Is the average annual income of central state-owned enterprises (SOEs) leaders too high? Are state-owned enterprises currently advancing at the same time private enterprises are retreating? Will government take actions to help state-owned enterprises at a certain point? During the two sessions, Shao Ning, the Deputy Director of SASAC (State-owned Assets Supervision and Administration Commission, the government supervisor of 128 central SOEs), answered these questions.

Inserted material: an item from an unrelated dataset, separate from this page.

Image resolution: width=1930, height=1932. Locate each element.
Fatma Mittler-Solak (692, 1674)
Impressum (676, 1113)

It has been 14 years since Chinese state-owned enterprises started real reform in 1998. During these years, state-owned enterprises witnessed rapid development, and even created a considerable degree of monopoly. Although China has issued relevant policies, allowing private enterprises to enter some areas facing powerful opponents, many private enterprises hesitate to make a move.
"There are rumors that the central SOEs bosses enjoy high wages, and their average annual income is over 100,000 yuan, which in fact, it is not that high", said Shao Ning.

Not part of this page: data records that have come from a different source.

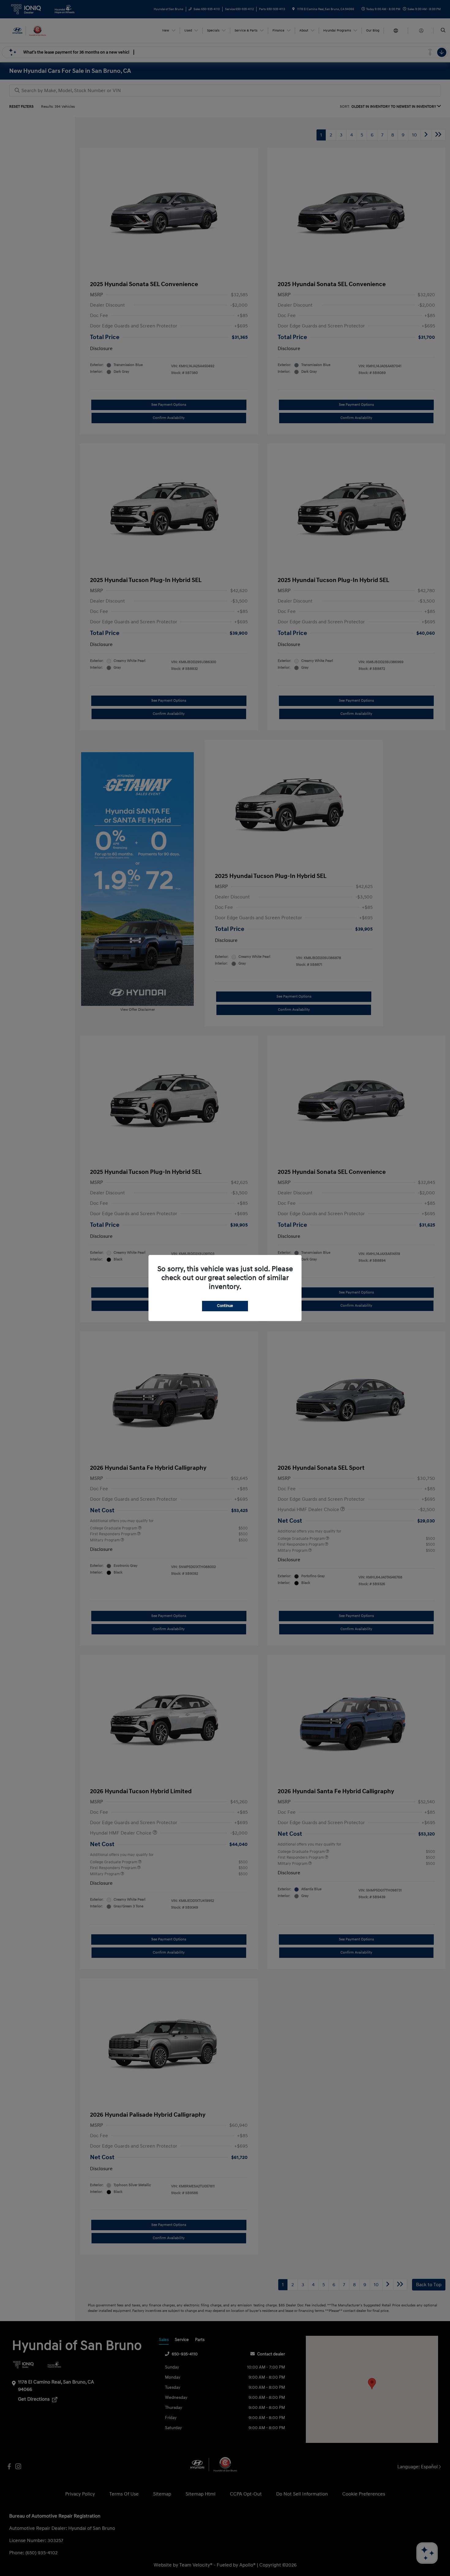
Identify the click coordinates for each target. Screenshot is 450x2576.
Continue (225, 1305)
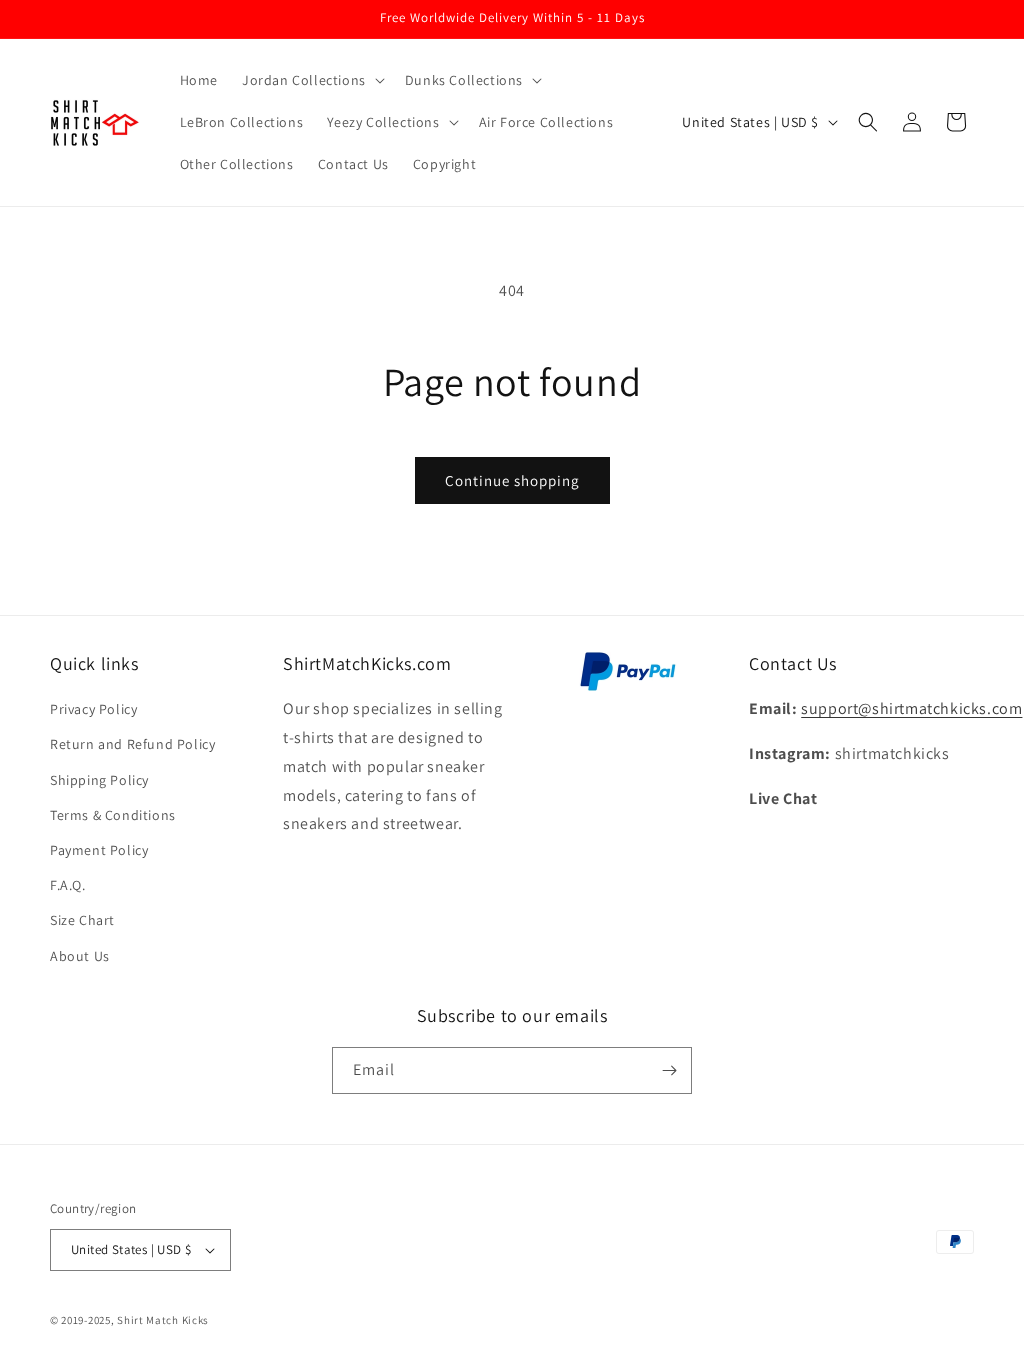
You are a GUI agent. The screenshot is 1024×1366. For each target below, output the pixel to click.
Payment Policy (99, 850)
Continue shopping (512, 480)
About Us (80, 956)
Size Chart (82, 920)
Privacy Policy (93, 709)
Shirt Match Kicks (163, 1320)
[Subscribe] (669, 1070)
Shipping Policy (99, 780)
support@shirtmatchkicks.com (911, 708)
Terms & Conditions (113, 815)
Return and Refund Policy (132, 744)
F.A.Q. (68, 885)
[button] (311, 80)
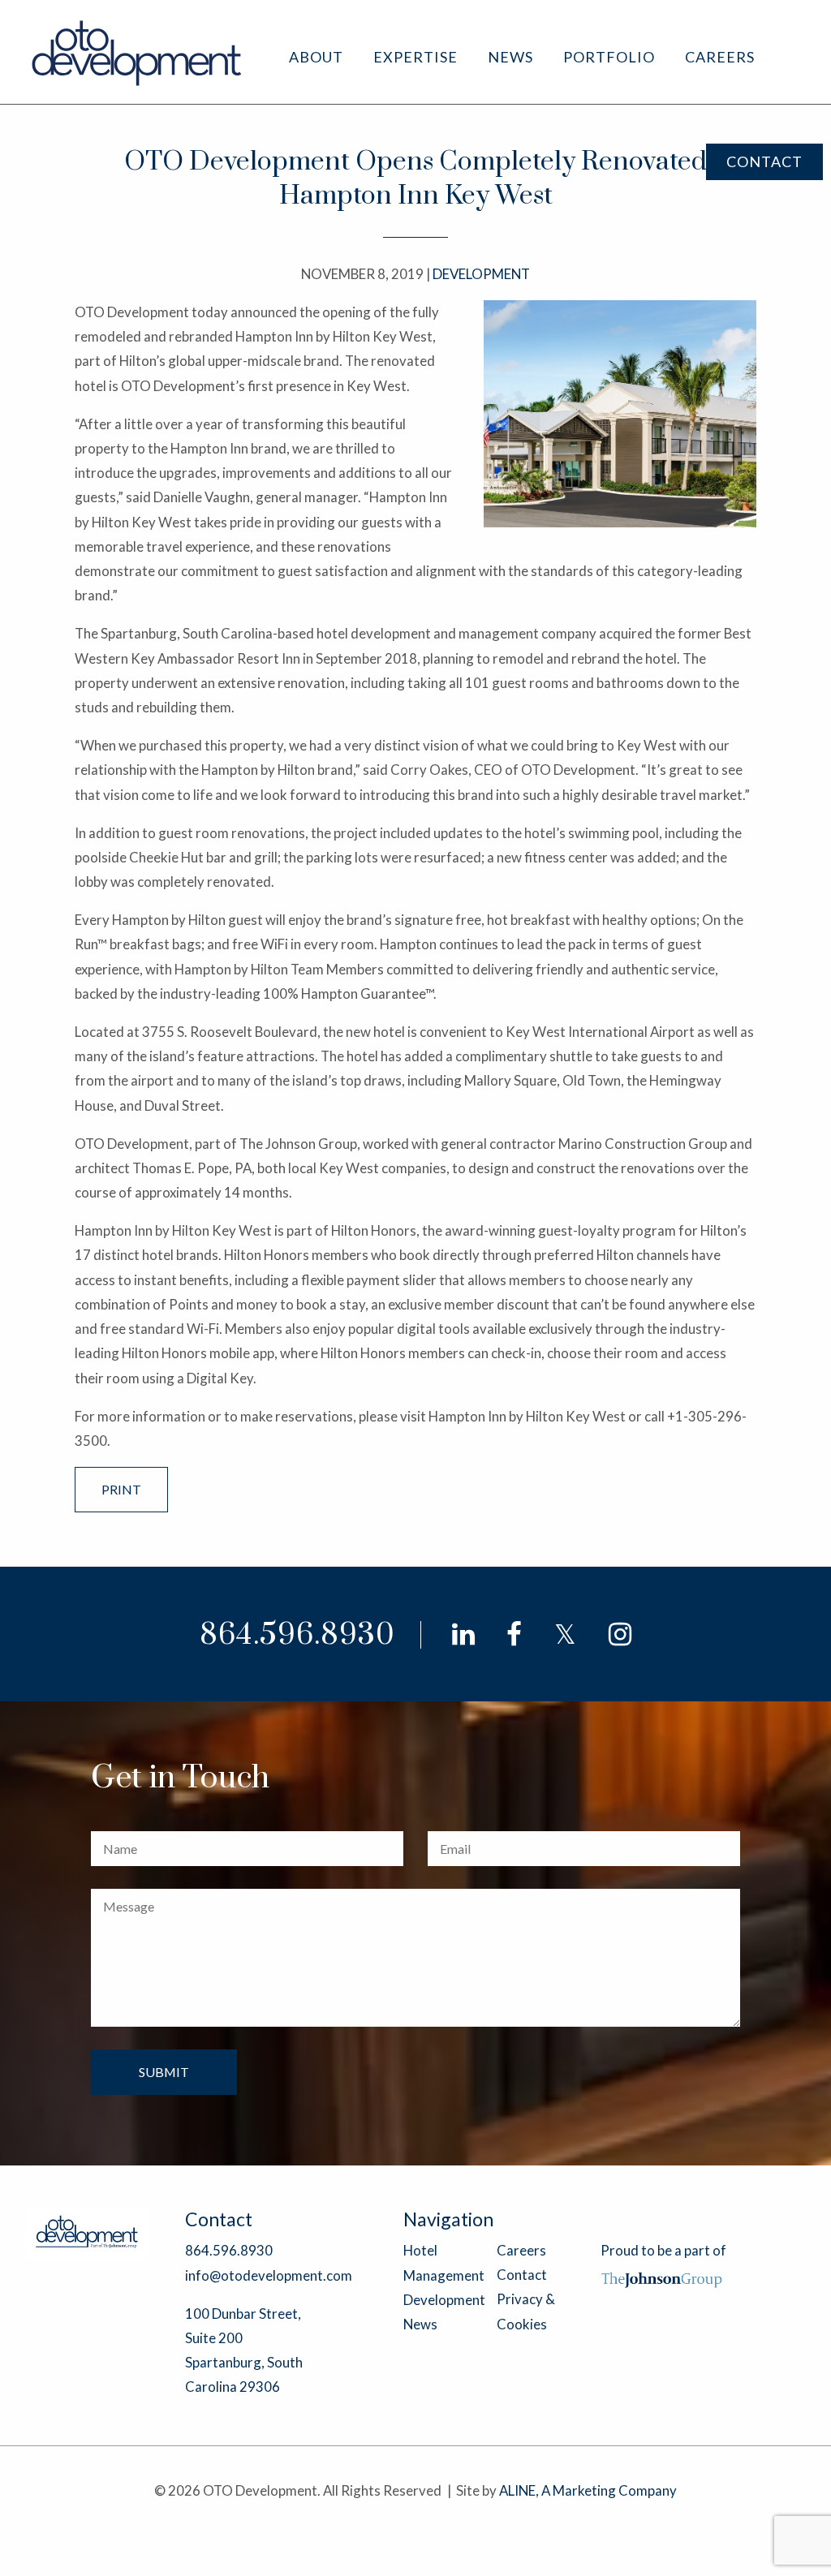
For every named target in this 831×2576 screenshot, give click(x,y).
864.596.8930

Shao Ning also mentioned "there is a popular belief that state-owned enterprises advance as private enterprises retreat" and said this has no statistical data support.

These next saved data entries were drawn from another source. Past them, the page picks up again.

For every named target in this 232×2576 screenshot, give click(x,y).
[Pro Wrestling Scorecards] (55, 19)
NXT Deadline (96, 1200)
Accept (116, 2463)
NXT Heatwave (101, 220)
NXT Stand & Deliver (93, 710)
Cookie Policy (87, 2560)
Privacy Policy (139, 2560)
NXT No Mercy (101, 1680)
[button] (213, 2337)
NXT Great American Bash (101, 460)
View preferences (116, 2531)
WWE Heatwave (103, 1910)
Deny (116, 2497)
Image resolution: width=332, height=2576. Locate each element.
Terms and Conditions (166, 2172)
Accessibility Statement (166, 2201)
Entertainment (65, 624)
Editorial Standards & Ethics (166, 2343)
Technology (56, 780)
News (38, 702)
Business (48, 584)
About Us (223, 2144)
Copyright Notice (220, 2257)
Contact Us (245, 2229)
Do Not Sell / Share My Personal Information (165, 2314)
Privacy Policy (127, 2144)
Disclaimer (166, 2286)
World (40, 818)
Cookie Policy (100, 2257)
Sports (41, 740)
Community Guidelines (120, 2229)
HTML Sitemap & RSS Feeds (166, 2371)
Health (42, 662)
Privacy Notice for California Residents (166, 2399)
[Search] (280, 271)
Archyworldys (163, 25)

He said that over the past few years, private enterprises are still growing faster than the state-owned enterprises, "Today, state-owned enterprises and private enterprises are actually having equal competition. For small and medium enterprises (SMEs), in the past few years, many state-owned enterprises have left the competition.
Shao Ning said that the financing of SMEs is a worldwide problem, not the problem of the ownership.